**Text to read:**

__________

Long post alert (but with some knitting updates in tow).
I’m coming to recognize and examine a few things about myself:
1. I like to get lost in work. Different kinds of work. Usually, whatever it is I have to do. Call it engagement, “flow,” or trance, I rely on that state of zoned-out engagement for a sense of balance and productivity.
2. I am a slow worker. By this, I mean that I like to take my time. Whether preparing a piece of writing, a piece of knitting, or a meal, I like to consider possible alternatives, undo and re-do my efforts, enjoy all the different steps of a process. I’ve often felt that my slowness has been, up until now, a disadvantage. World records, rewards and races endlessly validate speediness; “slowness” gets a bad rap. But, when I work slowly (and can manage to tame the urgent sense that I should work faster), I get the most work done over the long term. Slow work adds up.
When I first became aware of it, my habit of slow work seemed counter-intuitive and almost paradoxical. Business-y internet clip art and related images of productivity have taught me that productivity thrives on speed: doing multiple things on the go, doing them quickly, one after the other, life-hacking tasks to cut the time it takes to do them. But, the more I committed myself to the kinds of projects I actually enjoyed doing, the more I discovered that there are many things to which shortcuts don’t apply. Some very worthwhile processes are not very “efficient” or streamlined at all. For these processes, slow and steady plodding (with its second chances, pauses, and time for deliberation) feels more comfortable to me. I’m starting to appreciate my disposition for slowness, and am beginning to discover its benefits and advantages.
I cultivate my inner ‘plodder’ through knitting, which is the ability to create durable and interesting things one stitch at a time. Well-intentioned people have reacted to my knitting in ways that expressed that they thought it was admirable, but amounted to a form of tedium. In those moments, I wished I was capable – through some sci-fi mind melding – to transmit the states of pleasure and engagement that come from working on a project. For me, there’s the zeal of the pattern-search, when I entertain hope and collect aspirations; there’s the thrill of a fresh cast-on; there’s the mid-way chill-out that comes with seeing the knit grow (and growing into the knit); and the satisfaction of the final bind off. All of this, further, comes wrapped up in anticipation and self-doubt: I never know how the thing is actually going to turn out, so I knit for the simple pleasure of seeing what happens. There’s always some dread that a project might end up quite horrible, so I don’t rush to my doom.

__________

**Recorded information:**

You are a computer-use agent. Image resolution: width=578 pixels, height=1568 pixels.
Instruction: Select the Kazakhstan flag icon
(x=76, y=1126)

__________

**Task A:** In the post on slow work and knitting, through what activity does the writer cultivate an inner "plodder"?
**Task B:** Reproduce the post on slow work and knitting from "I’m coming to" up to and including "work adds up.".

**Exercise result A:** Knitting.

**Exercise result B:**
I’m coming to recognize and examine a few things about myself:
1. I like to get lost in work. Different kinds of work. Usually, whatever it is I have to do. Call it engagement, “flow,” or trance, I rely on that state of zoned-out engagement for a sense of balance and productivity.
2. I am a slow worker. By this, I mean that I like to take my time. Whether preparing a piece of writing, a piece of knitting, or a meal, I like to consider possible alternatives, undo and re-do my efforts, enjoy all the different steps of a process. I’ve often felt that my slowness has been, up until now, a disadvantage. World records, rewards and races endlessly validate speediness; “slowness” gets a bad rap. But, when I work slowly (and can manage to tame the urgent sense that I should work faster), I get the most work done over the long term. Slow work adds up.